:: INSTRUCTIONS TO FOLLOW ::
Look through the data below and extract, unchanged, the lines from the one that contains "For every named" to the one that contains "[Login] (395, 46)", both included.

(EXERCISE INPUT begins)

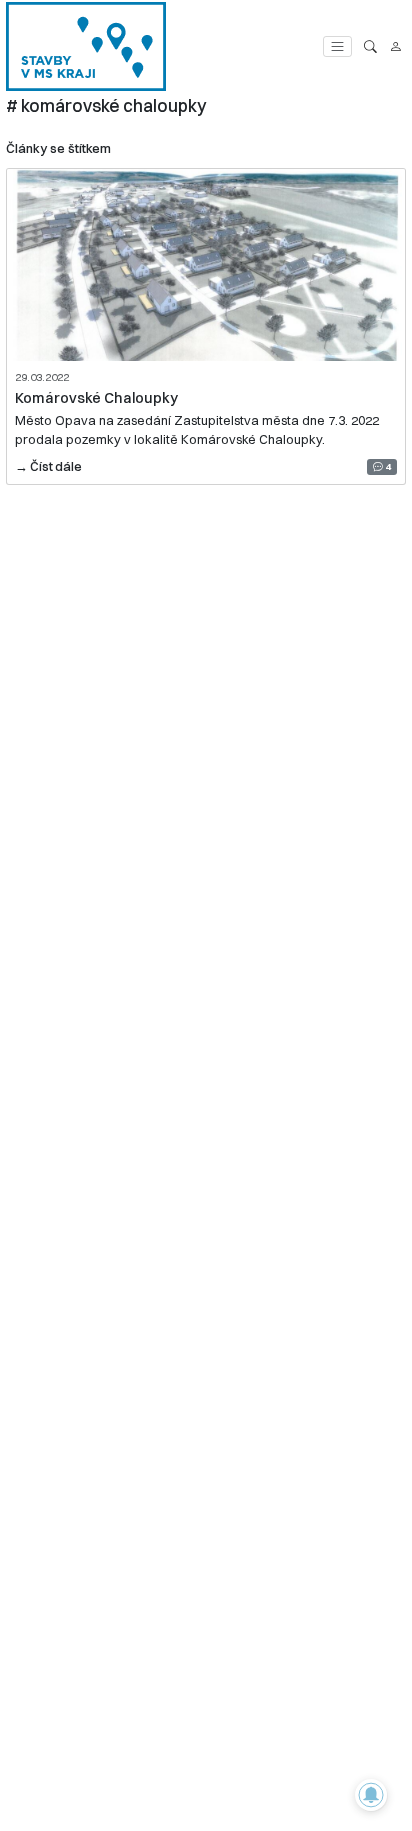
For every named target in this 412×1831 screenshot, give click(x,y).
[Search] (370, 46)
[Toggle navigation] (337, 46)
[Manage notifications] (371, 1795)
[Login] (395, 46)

(EXERCISE INPUT ends)
(EXERCISE INPUT begins)

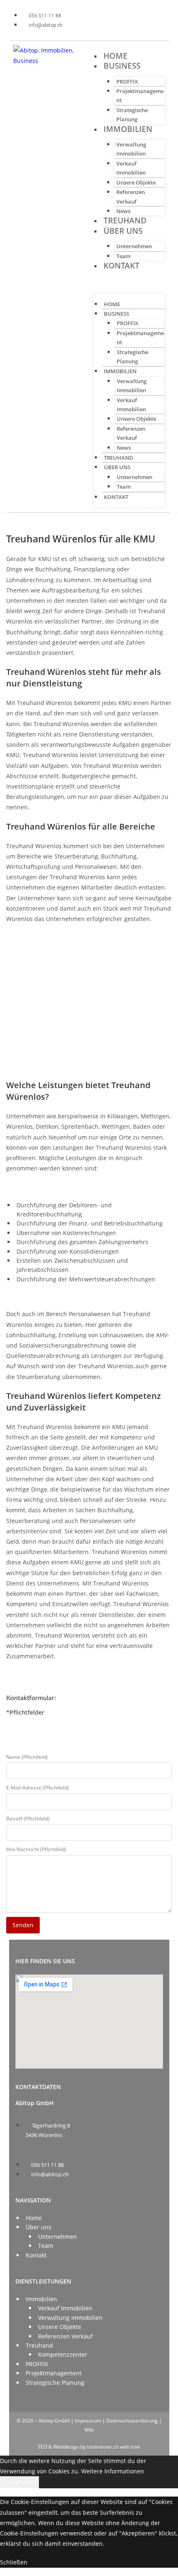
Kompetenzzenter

(EXERCISE INPUT ends)

:: SOLUTION TO THIS PROBLEM ::
For every named target in this 412×1831 screenshot, give click(x,y).
[Search] (370, 46)
[Toggle navigation] (337, 46)
[Manage notifications] (371, 1795)
[Login] (395, 46)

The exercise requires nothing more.